(Collected data)

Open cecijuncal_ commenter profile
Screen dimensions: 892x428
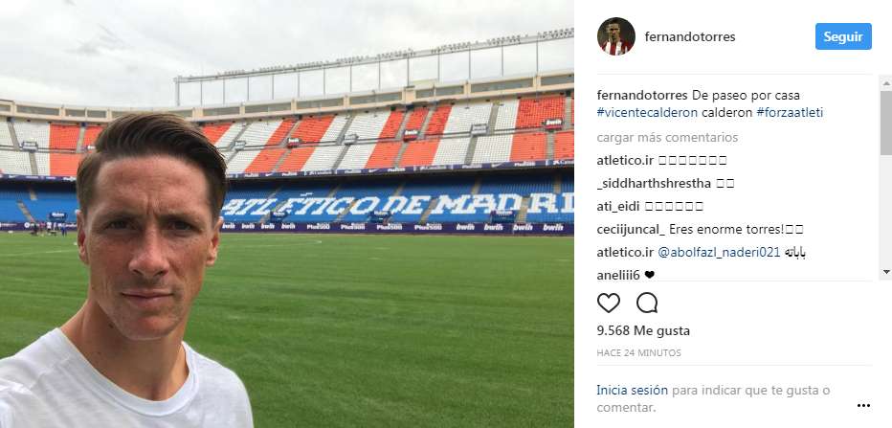pyautogui.click(x=631, y=230)
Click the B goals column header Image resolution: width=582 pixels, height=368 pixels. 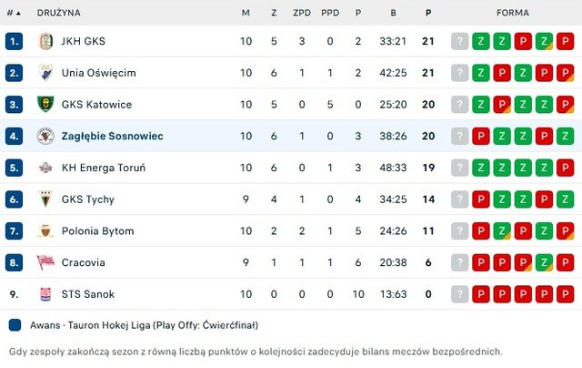point(393,13)
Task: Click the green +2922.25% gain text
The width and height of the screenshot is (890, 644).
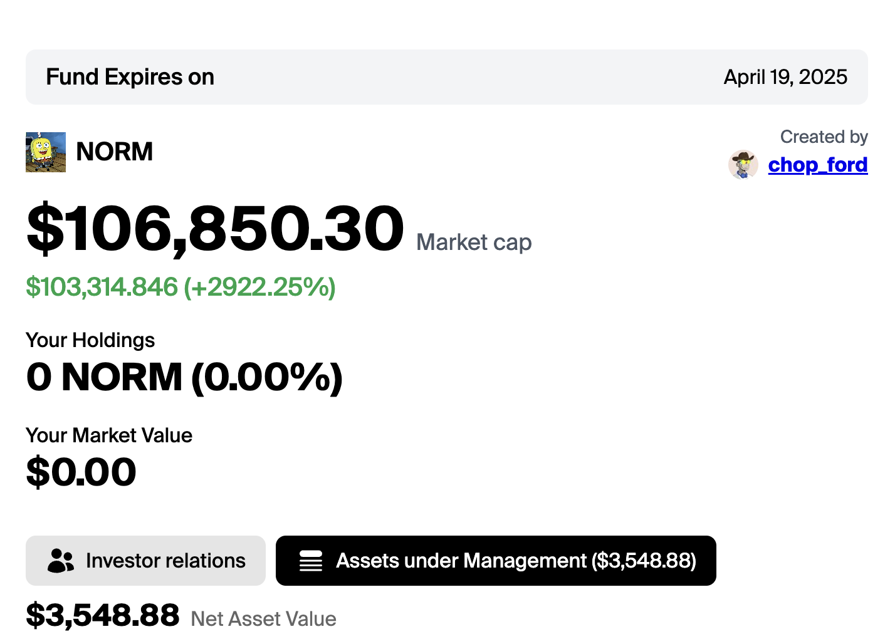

- **Problem description**:
Transcribe the lines that run from the line bearing "Task: Click the green +2922.25% gain text" through the last line of the data. Keep the wording exact and leave out every picture.

- **Exercise response**:
Task: Click the green +2922.25% gain text
The width and height of the screenshot is (890, 644).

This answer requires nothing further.